Mimo sławy i bogactwa Michał życie nigdy nie rozpieszczało.. Już od najmłodszych lat spotkało go wiele nieprzyjemności... teraz Michał walczy z poważną choroba.
Michał Wiśniewski przeżył w swoim życiu wiele dramatycznych chwil. Ojciec gwiazdora targnął się na swoje życie. Matka z kolei przestała się nim zajmować i wylądował w domu dziecka. Jako muzyk zrobił fantastyczną karierę. Swego czasu hity piosenkarza śpiewała niemal cała Polska. Utwory takie jak: „Powiedz”, „Zawsze z Tobą Chciałbym Być”, „A Wszystko To”, czy „Babski Świat” nuciły wszystkie nastolatki.
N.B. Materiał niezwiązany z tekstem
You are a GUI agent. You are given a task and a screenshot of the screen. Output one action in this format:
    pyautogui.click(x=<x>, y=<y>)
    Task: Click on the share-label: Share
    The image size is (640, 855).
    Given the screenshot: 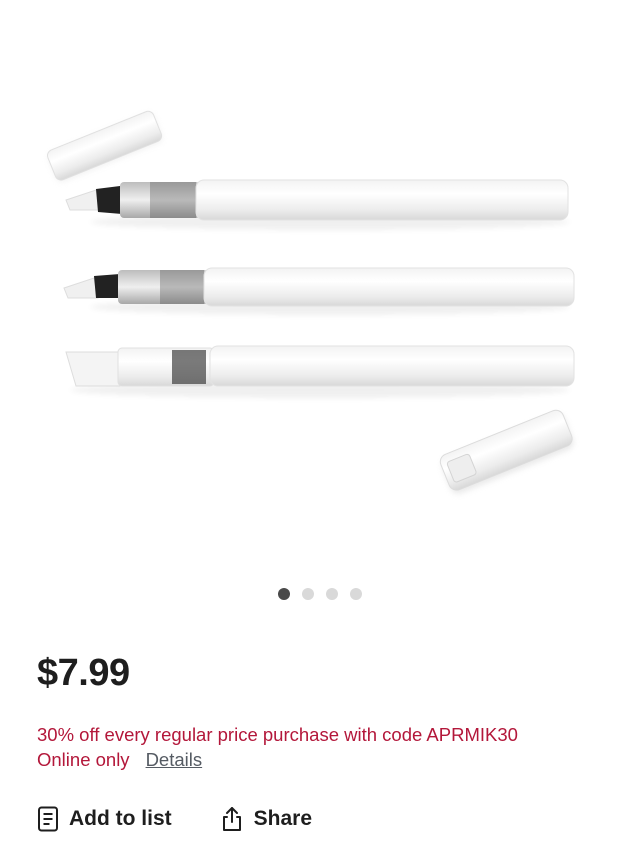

Mało kto o tym pamięta, ale muzyk współpracował także z legendarnym politykiem Andrzejem Lepperem. Założyciel Samoobrony zmarł w koszmarnych okolicznościach, a po latach został okrzyknięty jako jeden z niewielu polityków, który nie bał się mówić niewygodnej prawdy z mównicy sejmowej. Piosenkarz nagrał dla partii Leppera w apogeum jej poparcia piosenkę promocyjną „Dokąd idziesz Polsko”.
Michał Wiśniewski zmaga się ze straszną chorobą
Michał Wiśniewski swój hulaszczy tryb życia przypłacił straszną chorobą. Najpierw roztrwonił majątek, a później zapadł na alkoholizm. Tak jak przed laty matka gwiazdora, której organizm również wyniszczał ten nałóg. Długo było to tajemnicą.
– Z powodu nadużycia alkoholu zmarło na świecie w 2016 r. – bezpośrednio i pośrednio – ponad trzy miliony osób, co oznacza, że był on powodem co 20. zgonu – podawała swego czasu WHO.
– byt wiele osób, ich rodzin i społeczności cierpi wskutek efektów szkodliwego użycia alkoholu, jak przemoc, obrażenia fizyczne, problemy ze zdrowiem psychicznym i choroby, m.in. rak czy wylewy. Nadszedł czas, by wzmocnić działania zapobiegające temu poważnemu zagrożeniu dla rozwoju zdrowych społeczeństw – alarmował szef Światowej Organizacji Zdrowia.
Michał Wiśniewski uzależnił się od alkoholu tak mocno, że musiał się zaszyć. Lek, który sobie wszył w reakcji z alkoholem prowadzi do przerażających efektów, a nawet do śmierci.
– Nie byłem skierowany na przymusowe leczenie ani tego nie potrzebowałem. Wypiłem morze wódki, a zaszyłem się, bo po prostu chcę odpocząć. Ale na scenie zawsze byłem trzeźwy – informował w swoim czasie muzyk.
Alkoholizm jest straszną chorobą, z której nie da się definitywnie wyleczyć. Michał Wiśniewski musi teraz wykazać się anielską cierpliwością, jeśli zależy mu na zdrowiu.